I had some weird experiences with trying to add the DRP server as an extra replica to top-level folders. Then I found this post and after that I gave up. It did mean that, after the failover, I had to manually add the DRP server as a replica to the top-level folders.

 I also had other bizarre public folder errors which involved:

• Manually changing the Default public folder database on the Mail Databases on the DRP server (see the Client Settings tab on the properties of the Mail Database in Exchange Management Console),
• Manually changing the siteFolderServer property on the Administrative Group objects in AD,
• Manually changing the siteFolderServer and offLineABServer on the Default Offline Address Book object in AD.

In summary…

The SCR part of the failover was the easiest part of the whole week – we had more trouble with incorrect public folder settings, missing Send connectors, and a fussy backup client that didn’t want to install on the DRP server.

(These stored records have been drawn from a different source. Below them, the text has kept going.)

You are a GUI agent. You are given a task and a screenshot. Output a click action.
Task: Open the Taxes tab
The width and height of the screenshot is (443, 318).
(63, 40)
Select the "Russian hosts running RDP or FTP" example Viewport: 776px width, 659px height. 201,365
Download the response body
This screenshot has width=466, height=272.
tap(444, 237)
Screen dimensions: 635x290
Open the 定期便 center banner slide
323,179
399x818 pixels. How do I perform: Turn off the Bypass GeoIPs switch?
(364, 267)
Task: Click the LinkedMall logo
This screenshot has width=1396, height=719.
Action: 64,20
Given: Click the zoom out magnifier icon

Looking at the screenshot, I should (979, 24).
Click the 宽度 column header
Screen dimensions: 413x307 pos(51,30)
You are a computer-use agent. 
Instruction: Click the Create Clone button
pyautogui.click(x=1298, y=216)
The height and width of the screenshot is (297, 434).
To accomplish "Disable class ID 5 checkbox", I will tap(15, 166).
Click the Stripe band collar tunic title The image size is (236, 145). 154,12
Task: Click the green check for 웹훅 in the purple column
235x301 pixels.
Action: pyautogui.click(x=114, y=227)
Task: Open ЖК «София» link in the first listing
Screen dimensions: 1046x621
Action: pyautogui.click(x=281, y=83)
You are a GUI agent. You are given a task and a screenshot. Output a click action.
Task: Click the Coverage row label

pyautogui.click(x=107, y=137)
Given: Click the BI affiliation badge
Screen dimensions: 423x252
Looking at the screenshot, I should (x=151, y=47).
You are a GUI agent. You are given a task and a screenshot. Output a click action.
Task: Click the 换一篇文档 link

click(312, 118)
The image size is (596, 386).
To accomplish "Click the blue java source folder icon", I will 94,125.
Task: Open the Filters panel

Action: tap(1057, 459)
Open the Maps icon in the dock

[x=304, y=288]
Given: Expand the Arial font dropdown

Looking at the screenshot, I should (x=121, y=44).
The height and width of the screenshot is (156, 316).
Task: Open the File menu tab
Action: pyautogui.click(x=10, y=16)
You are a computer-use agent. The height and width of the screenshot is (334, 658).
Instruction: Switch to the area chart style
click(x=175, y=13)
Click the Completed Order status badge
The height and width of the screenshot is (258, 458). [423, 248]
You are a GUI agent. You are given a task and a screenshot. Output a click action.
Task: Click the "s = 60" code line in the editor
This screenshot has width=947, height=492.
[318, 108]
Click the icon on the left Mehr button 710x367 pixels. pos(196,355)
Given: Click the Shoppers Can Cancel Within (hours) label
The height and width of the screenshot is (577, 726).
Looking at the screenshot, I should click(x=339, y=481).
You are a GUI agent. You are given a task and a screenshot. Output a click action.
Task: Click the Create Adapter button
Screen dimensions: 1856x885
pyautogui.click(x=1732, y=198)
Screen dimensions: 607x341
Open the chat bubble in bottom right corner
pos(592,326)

The biggest problem with SCR is that there is no straight-forward “fail back” procedure. As I’ve said before, SCR is not a cluster, but rather a one-way replication to a standby server. However I think it is proving itself to be a great technology, and it’s no wonder that Exchange 2010 is building on the SCR model with Database Availability Groups. I’m looking forward to them! (Despite the dodgy anagram, which you have to be Australian to appreciate. You dag.)